[cairo] Proposal to disable PDF and PS backends by default for 1.0

Owen Taylor otaylor at redhat.com
Wed Aug 24 07:11:19 PDT 2005

On Wed, 2005-08-24 at 14:46 +0100, Gustavo J. A. M. Carneiro wrote:
>   Hello,
> On Wed, 2005-08-24 at 05:12 -0700, Carl Worth wrote:
> > As sad as it is to do so, I think the right thing to do at this point
> > is to disable-by-default the PDF and PostScript backends and mark them
> > as experimental in the 1.0 release notes. This is definitely a shame
> > as we won't have a solid implementation of display-and-print in 1.0,
> > but we still have a solid story about where we're headed in that area.
> > 
> > And I think it's actually better to avoid advertising as complete
> > backends that just aren't quite there yet.
> > 
> > I think the important thing here is to look at 1.0 for what it
> > is---the beginning---and move forward quickly to lots of improved
> > versions of cairo down the road.
>   As much as I admire your desire to have a perfect 1.0 implementation,
> when deciding whether GNOME 2.12 would adopt gtk+ 2.8 with cairo, you
> said[1]:
> 	"I just updated the ROADMAP[1] to reflect our current plans, which is
> 	  that all API _changes_ are scheduled for an as-soon-as-possible 0.6,
> 	leaving just a couple of API additions on the 1.0 roadmap."
>   Well, removing PDF/PS backends is a _huge_ API break, but you were
> supposed to only make API _additions_ after 0.6 release.

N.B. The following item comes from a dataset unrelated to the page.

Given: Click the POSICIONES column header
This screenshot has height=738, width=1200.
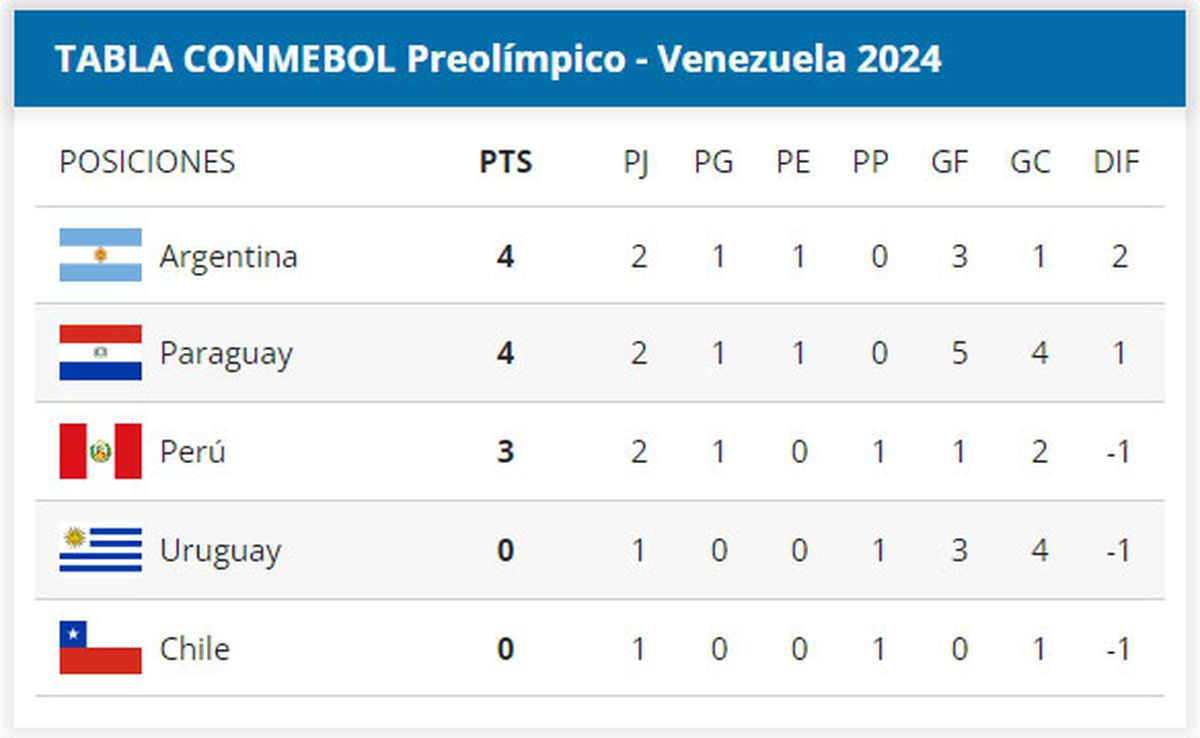Looking at the screenshot, I should 147,162.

There is a context for every statement; Cairo is structured as a core
API and a swarm of backends. There are some backends that are clearly
unstable (Quartz) or depend upon unstable libraries (XCB, glitz).
We can't make API guarantees there. On the other hand, for the 
parts of the API that GTK+ is depending on we can make a very
solid API guarantees.

The basic fact is that these backends don't really fully work. On,
say, a Fedora system (where the default Sans-Serif font is the 
postscript version of Luxi Sans), drawing with either the PDF or
PS backend will produce no output, since Type1 font embedding
code isn't there yet.

I don't think this is a black and white question. When balancing
the problem of someone trying to use the PDF or PS backend and
getting frustrated when things don't work or it crashes versus
the partial utility we have now, I could go either way.

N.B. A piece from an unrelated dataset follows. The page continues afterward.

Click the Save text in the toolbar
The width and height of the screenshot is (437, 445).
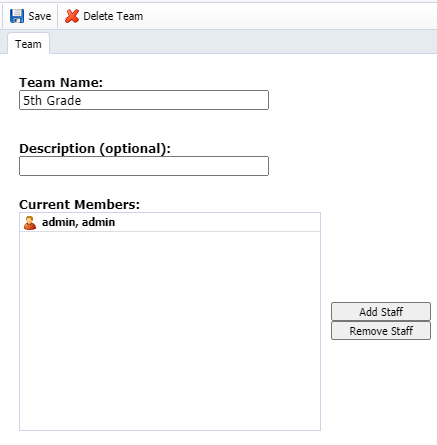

But we really are concentrating on the deadlines and stability
guarantees we need to have for GNOME-2.12 at the moment; and
the printing API of GNOME-2.12 is libgnomeprint. The PS and PDF
backends are not relevant to that.

>   Even with that consideration apart, I don't think disabling the PDF
> backend just because the gradients don't look so good is a sound idea.
> Sure, go ahead and document it as experimental, but please don't disable
> them by default, they are still useful.  Many applications out there
> don't need to use gradients, and so do not trigger these bugs.  But if
> this backend is disabled by default, and if distributions follow this
> default, people won't test it, you don't get bug reports, and it won't
> improve much, leaving GNOME stuck with a buggy PDF library again in 6
> months.  

My guess is that that we'd enable these backends immediately again in
CVS after the release; patches to fix some of the major outstanding
issues are close to being ready to land. These backends are in no
way being abandoned, but what we don't want to do is "false advertising"
that we have PS and PDF backends fully working when they aren't.

> And cairo was supposed to bridge the gap between screen and
> printing worlds; if both PS and PDF backends are left out, imho it is
> failing the main goal, and is only marginally useful.

Having an *API* that can bridge screen and printing and starting to
use that is quite valuable, even if we don't have finished
implementations of the printing side.